[Data for locating words and elements]
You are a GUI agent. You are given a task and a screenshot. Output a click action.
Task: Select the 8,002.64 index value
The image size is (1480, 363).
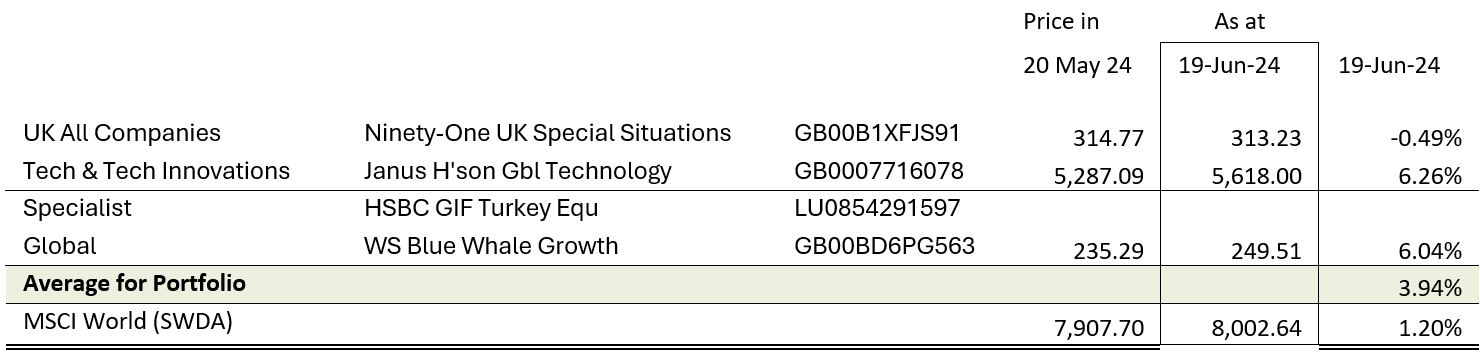pos(1256,327)
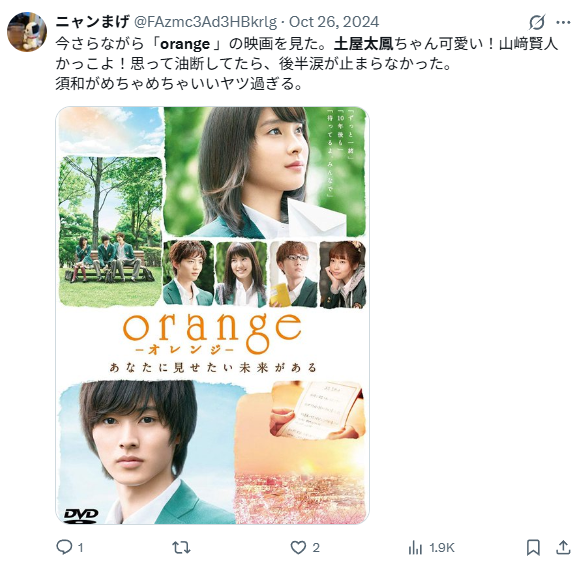Screen dimensions: 574x566
Task: Click the share upload arrow icon
Action: click(x=563, y=548)
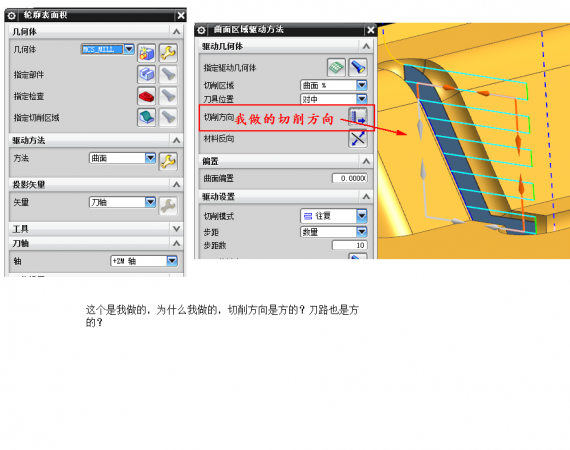Select the red 指定检查 (specify check) icon
Viewport: 570px width, 450px height.
tap(146, 96)
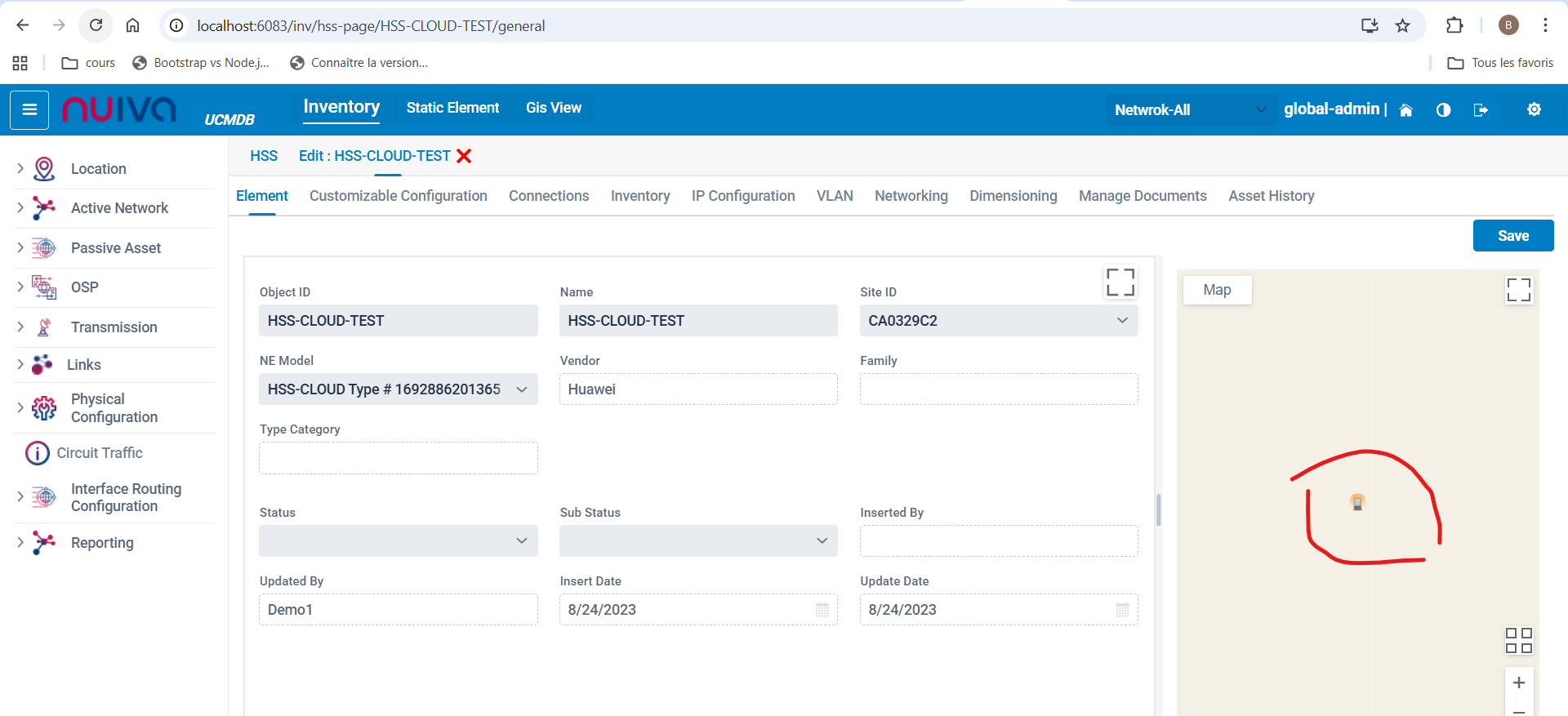The image size is (1568, 716).
Task: Expand the Passive Asset tree item
Action: 20,248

§ **SHORT TASK**
Pull out the items from the very beginning through the line containing "Viewport: 570px width, 450px height.", including that line, and reproduce them unchanged. Leave the pictures out of your answer.

§ **ANSWER TO THE PROBLEM**
You are a GUI agent. You are given a task and a screenshot. Output a click action.
Task: Select the 8,002.64 index value
The image size is (1480, 363).
pos(1256,327)
Screen dimensions: 574x566
Task: Click the share upload arrow icon
Action: click(x=563, y=548)
Select the red 指定检查 (specify check) icon
Viewport: 570px width, 450px height.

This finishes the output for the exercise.